SELECTION —
══════════

Hagenbarth Family In Ranching
Since 1880s And Still Going

By Colleen Schreiber

DILLON, Mont. — Ranching in the West has undergone tremendous changes since its inception more than a century ago, and Jim Hagenbarth’s family and ancestors have lived through a good many of those changes. They’ve been operating in southwestern Montana since the late 1860s and in northern Idaho since the late 1880s.

Jim’s grandfather, F.J. "Frank" Hagenbarth, was the first white man born in Lemhi County, Idaho. They came to the area to mine, but the prospecting business wasn’t as profitable as they’d hoped, and they soon became solely involved in agriculture.

Hagenbarth started Wood Livestock in the late 1880s. At one time the outfit was running 150,000 head of sheep and 50,000 cattle on two million acres. It went broke in 1933, Hagenbarth says, in part because of the Depression and also because his grandfather got too involved in industry organizations and didn’t pay close enough attention to matters at home.

Jim’s father, Dave, born in 1901, worked alongside his own father until the ranch went under in 1933. He then broke the outfit up for the bank, borrowed some money from a man in Helena, and bought a band of sheep. He got his feet back under him and started slowly putting things back together in 1938.

Today Jim Hagenbarth and his brother are partners on much of the same country their grandfather once ran, but the operation is about five percent of what it used to be back then in terms of livestock numbers. Like most western ranchers, they operate on a combination of federal, state and deeded land.

Their Idaho country is 100 miles south of their Montana headquarters, on the south side of the Continental Divide about 40 miles west of Yellowstone National Park. Most of the land that the Hagenbarths operate only has an average annual rainfall of five to nine inches. The growing season averages about 70 to 80 days.

Jim says his father was a tremendous stockman, more of a sheepman than a cattleman.

"Every year he would go to the National Ram Sale in Ogden and buy the best ram there," Hagenbarth says of his father. "The purebred breeders hated to see him coming. He would take a tape and measure everything you could measure. He had a little formula he made up, and the one with the highest figure was the one he bought, period."

Hagenbarth says they have some of the best sheep range in the whole world, though today the brothers no longer run sheep. It’s strictly a cow outfit. They got out of sheep in 1974.

"Right now, even if we wanted to, they probably wouldn’t let us convert back to sheep. They don’t want to mix sheep with grizzly bear habitat because the bears get in trouble," he says of government land managers.

Coyotes and bears are their two toughest predators, but he expects the threat from wolves to increase. Wolves from the park, he says, are getting closer and closer.

══════════

EXTRACTED DATA —
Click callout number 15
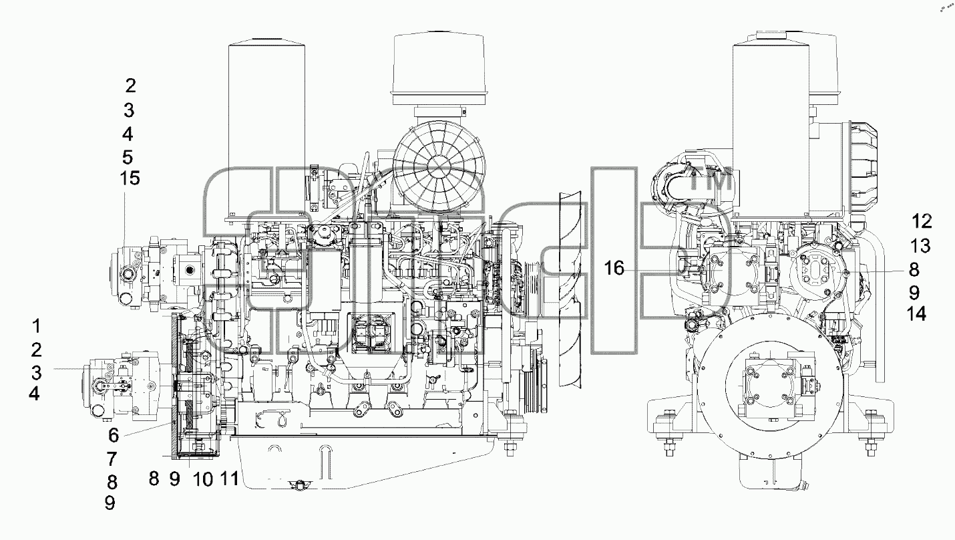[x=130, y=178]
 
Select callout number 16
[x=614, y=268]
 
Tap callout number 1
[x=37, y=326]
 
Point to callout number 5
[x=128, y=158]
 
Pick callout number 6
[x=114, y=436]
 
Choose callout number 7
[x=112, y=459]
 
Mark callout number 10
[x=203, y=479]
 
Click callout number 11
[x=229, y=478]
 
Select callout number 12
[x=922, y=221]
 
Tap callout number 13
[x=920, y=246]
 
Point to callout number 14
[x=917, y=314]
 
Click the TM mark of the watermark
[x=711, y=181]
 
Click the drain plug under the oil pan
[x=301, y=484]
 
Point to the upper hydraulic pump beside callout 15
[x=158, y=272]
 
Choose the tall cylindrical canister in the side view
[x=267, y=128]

══════════

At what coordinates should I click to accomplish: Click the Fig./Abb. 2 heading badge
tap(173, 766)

══════════

SET EXERCISE 1 —
In the records, rewrite the lines from the line with "Choose the tall" up to and including the line with "[x=267, y=128]", changing "canister" to "tank" and leaving everything else as it is.
SET EXERCISE 2 —
Go on with the article on the Hagenbarth ranching family from its last sentence.

FINAL ANSWER 1 —
Choose the tall cylindrical tank in the side view
[x=267, y=128]

FINAL ANSWER 2 —
"We could probably market branded Hagenbarth lamb in New York City," Hagenbarth continues. "Our grandfather did in the 1920s. It’s unbelievable the kind of lamb we can produce here."

Hagenbarth grew up tending camp. He also helped with the cattle. His father ran about 1200 head of cattle in addition to the sheep.

"The sheep always got the best of everything and the cattle just got to clean up," Hagenbarth recalls. "So the cowboys and the sheep boys didn’t always get along."

Like his father, Hagenbarth says, he too was partial to sheep.

"They’re easier to manage and they’re a better range tool, not to mention they’re better eating."

His father taught him a lot, but the best lesson he taught him was patience.

"You have to understand the livestock, watch what they’re doing. Dad always said, ‘see what you’re looking at.’ Dad was always a year or two ahead. He wasn’t thinking about a week or month ahead, but a year or two."

Hagenbarth graduated from the University of Notre Dame in business management. His father died while he was still in college. Following college he came back to the ranch. It was his plan all along, he says.

Today Hagenbarth runs an English-based cow herd. In 1971 after discussions with folks at USDA’s Meat Animal Research Center at Clay Center, Nebraska, Hagenbarth implemented a rotational backcross breeding system using the Hereford and Angus breeds. Offspring out of Hereford bulls are bred to Angus bulls and offspring of Angus bloodlines are bred back to a Hereford bull. The result enables Hagenbarth to run two herds, one made up of two-thirds Hereford, one-third Angus cows and the other two-thirds Angus, one-third Hereford cows.

Hagenbarth began carrying some of his yearlings through to the feedlot to obtain detailed carcass information. He was disappointed and somewhat surprised in what he learned about his English-based herd. His cattle, he found, did not grade, and many were Yield Grade 3’s, 4’s and 5’s.

"We had a lot of Select cattle, which was very surprising considering that we have a lot of Angus blood."

For years Hagenbarth focused on light birthweights and heavy yearlings weights, which in the end made for a fairly large mature cow. After sorting through the information and visiting more with the experts, Hagenbarth concluded that this emphasis likely contributed to the unexpectedly poor carcass performance.

Hagenbarth felt he couldn’t correct the problem with either of the two breeds, so he’s trial testing a composite bull. The bloodlines making up the composite are half Angus, a quarter South Devon and a quarter Tarentaise. The South Devon, he says, is the highest yielding British breed and is supposedly known for its tenderness; the Tarentaise, he says, should remove any udder problems in his cow herd.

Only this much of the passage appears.